By Laura Salas, Translation by Facundo Ercole
I’ve been a warrior because I’m from a town which is full of warriors.
Berta Cáceres, founder of the Concejo Cívico Popular de Honduras (COPINH) [Honduras Popular Civic Council], has become an icon in the fight of hundreds communities across the Mesoamerica and the rest of the American continent. Her emblematic murder one year ago reveals alleged collusion between the Government of Honduras and the DESA Company – in charge of the construction of the Agua Zarca hydroelectric power plant – targeting Cáceres because of her leadership in defending the Lenca communities’ rights to their land in Honduras.
In their last report, Global Witness provided a summary of their most important findings: 1) the relationship between DESA and the murder of Berta Cáceres, since two of the men currently apprehended for of the murder were workers of DESA. 2) The relationship between the Honduras armed forces and the murder of Berta Cáceres, since three of the people detained for the murder were related to the Honduran military; the fact that the president of the DESA company, Roberto David Castillo Mejía, used to be military intelligence; and the fact that it has been reported that Berta Cáceres’ name was on a military black list.
Indigenous communities and collectives across Latin America follow her example and celebrate her fight for the defense of their territories against the vast transnational firms that are supported by local governments and turn a profit from their natural resources, at the expense of the rights of indigenous peoples. And which, in some cases like Berta’s, includes the cost of human life.

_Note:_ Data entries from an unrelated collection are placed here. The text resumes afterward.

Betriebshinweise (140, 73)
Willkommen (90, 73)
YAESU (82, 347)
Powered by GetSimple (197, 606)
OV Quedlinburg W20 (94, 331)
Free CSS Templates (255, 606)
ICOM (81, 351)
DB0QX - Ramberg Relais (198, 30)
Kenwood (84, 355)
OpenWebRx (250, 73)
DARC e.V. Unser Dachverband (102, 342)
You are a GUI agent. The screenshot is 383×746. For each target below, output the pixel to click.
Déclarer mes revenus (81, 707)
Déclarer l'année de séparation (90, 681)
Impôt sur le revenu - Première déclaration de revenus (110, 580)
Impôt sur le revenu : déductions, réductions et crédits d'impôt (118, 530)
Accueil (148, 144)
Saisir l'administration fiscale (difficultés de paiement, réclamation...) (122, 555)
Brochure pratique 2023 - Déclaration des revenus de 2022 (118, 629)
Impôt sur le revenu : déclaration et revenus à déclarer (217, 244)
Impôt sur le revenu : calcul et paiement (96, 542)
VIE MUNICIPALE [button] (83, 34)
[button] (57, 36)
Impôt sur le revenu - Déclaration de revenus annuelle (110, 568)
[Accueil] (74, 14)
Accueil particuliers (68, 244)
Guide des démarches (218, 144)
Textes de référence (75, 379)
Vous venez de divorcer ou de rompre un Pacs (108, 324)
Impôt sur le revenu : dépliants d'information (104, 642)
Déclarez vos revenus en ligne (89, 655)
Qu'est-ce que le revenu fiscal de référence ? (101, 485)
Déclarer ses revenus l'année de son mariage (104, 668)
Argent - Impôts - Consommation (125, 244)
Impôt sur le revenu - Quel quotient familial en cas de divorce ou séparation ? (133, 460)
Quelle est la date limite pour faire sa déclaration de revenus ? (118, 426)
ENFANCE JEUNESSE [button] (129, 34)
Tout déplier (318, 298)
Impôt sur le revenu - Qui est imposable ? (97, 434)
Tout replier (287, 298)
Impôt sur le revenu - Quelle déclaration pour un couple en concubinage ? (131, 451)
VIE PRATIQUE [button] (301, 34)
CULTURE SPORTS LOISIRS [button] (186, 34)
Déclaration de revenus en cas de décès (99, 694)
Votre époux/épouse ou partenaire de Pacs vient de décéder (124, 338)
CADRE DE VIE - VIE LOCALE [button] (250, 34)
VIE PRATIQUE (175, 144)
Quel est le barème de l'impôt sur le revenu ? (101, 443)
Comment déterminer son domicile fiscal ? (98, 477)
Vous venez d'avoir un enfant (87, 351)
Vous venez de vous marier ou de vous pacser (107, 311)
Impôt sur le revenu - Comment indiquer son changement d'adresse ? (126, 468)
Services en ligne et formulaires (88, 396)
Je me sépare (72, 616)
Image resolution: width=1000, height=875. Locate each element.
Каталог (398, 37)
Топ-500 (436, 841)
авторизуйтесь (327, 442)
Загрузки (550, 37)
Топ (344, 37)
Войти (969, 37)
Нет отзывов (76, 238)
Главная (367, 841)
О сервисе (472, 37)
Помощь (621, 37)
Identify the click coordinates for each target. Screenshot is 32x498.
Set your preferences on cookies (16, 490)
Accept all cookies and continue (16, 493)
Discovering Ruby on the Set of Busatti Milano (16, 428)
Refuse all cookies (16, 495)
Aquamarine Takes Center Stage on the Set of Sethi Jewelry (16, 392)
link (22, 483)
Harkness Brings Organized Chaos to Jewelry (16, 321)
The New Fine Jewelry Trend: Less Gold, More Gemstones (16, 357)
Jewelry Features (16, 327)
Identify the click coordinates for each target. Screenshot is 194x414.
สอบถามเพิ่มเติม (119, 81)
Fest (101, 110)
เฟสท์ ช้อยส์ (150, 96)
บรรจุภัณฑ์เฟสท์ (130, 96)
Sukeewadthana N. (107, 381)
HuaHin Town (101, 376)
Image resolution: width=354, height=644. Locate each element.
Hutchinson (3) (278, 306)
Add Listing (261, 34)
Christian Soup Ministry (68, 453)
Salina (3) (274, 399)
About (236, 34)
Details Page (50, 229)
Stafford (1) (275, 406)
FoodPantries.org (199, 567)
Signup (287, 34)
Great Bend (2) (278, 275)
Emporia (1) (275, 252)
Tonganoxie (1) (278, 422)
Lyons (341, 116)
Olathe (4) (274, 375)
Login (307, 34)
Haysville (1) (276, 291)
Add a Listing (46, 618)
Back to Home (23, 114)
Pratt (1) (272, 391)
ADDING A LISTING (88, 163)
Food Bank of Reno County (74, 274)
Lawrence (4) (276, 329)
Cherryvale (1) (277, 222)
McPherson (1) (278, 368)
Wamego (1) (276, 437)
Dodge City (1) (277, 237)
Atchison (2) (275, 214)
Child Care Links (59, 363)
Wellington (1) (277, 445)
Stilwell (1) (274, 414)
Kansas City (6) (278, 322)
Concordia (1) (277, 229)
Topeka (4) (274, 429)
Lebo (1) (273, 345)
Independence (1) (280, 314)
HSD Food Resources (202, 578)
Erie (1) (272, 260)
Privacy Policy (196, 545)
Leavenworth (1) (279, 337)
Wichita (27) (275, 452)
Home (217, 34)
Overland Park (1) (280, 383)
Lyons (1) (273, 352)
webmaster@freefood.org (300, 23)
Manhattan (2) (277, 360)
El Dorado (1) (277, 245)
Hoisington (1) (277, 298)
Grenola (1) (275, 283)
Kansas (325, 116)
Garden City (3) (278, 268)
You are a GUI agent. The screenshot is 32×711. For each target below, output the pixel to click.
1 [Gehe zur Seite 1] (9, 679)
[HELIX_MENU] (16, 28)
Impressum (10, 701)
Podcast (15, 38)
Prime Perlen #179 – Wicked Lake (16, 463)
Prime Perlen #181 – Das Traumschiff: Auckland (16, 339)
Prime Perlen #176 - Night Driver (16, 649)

In this context, the use of technology becomes a must for the communities and the protectors of the land, whom day to day watch over their territories. Today, these technologies are necessary tools that allow social movements to tell their stories and to share their perspective on what is really happening, and which in many case help expose atrocious violations to the human rights.
That is why, on the anniversary of the condemnable murder of Berta, we are focused on remembering the audiovisual work that her death has inspired and honoring not only of Berta’s legacy, but also about the fight of whole communities which are abused day after day.
La Guardiana de los Ríos
La Guardiana de los Ríos (The Guardian of the Rivers) is a production of Campaña Madre Tierra (Mother Earth Campaign), supported by popular organizations to show that “inland Honduras, one of the most dangerous countries for defenders of natural resources, governed by the idea of extractive development that clashes with the communities’ worldview and doesn’t allow them to make decisions about their environment”. This documentary begins with a phrase from Berta:
“[We] the Lenca people are ancestral custodians of the rivers, and we are protected by spirits of the girls who teach us that giving life in many ways to defend rivers is giving life for the good of humanity and this planet”
Berta No Murió, Se Multiplicó (Berta has not died – she has multiplied)
“We fight to make energy a right of the people. It should be part of the common goods and thus we should have the authority to decide. Understand why the energy is tied to the dams, to the mines, to the water and to the oil companies, and understand why these projects are above the Government.”
This documentary includes Berta’s own words, made by the Caravana Mesoamericana Para El Buen Vivir De Los Pueblos En Resistencia (Mesoamerican Caravan for the Welfare of Communities in Resistance) in order to “show the truth and the context behind the murder, contrary to what the Government and the media in Honduras want us to believe”.
Berta Vive (Berta Lives)
The documentary Berta Vive clearly shows the international condemnation of Berta’s brutal murder, the Honduran government’s attempts to discredit Berta’s efforts and the racism towards the Lenca people from international organisms such as the Fondo de Desarrollo Holandés (FMO, Dutch Development Bank) that finance extractive developments in Honduras, such as the dams to which the COPINH is opposed to.
All these documentaries show us that, not unlike Berta, the Lenca people, who resist the exploitation of their territory, are in danger because of their activism – but also they show us how strong and determined they are. That is why these documentaries are essential to support the fight of the women and their communities. This is the only way in which we can join our voices to decrease the threats they face and so the land and natural resources they fight for remain protected.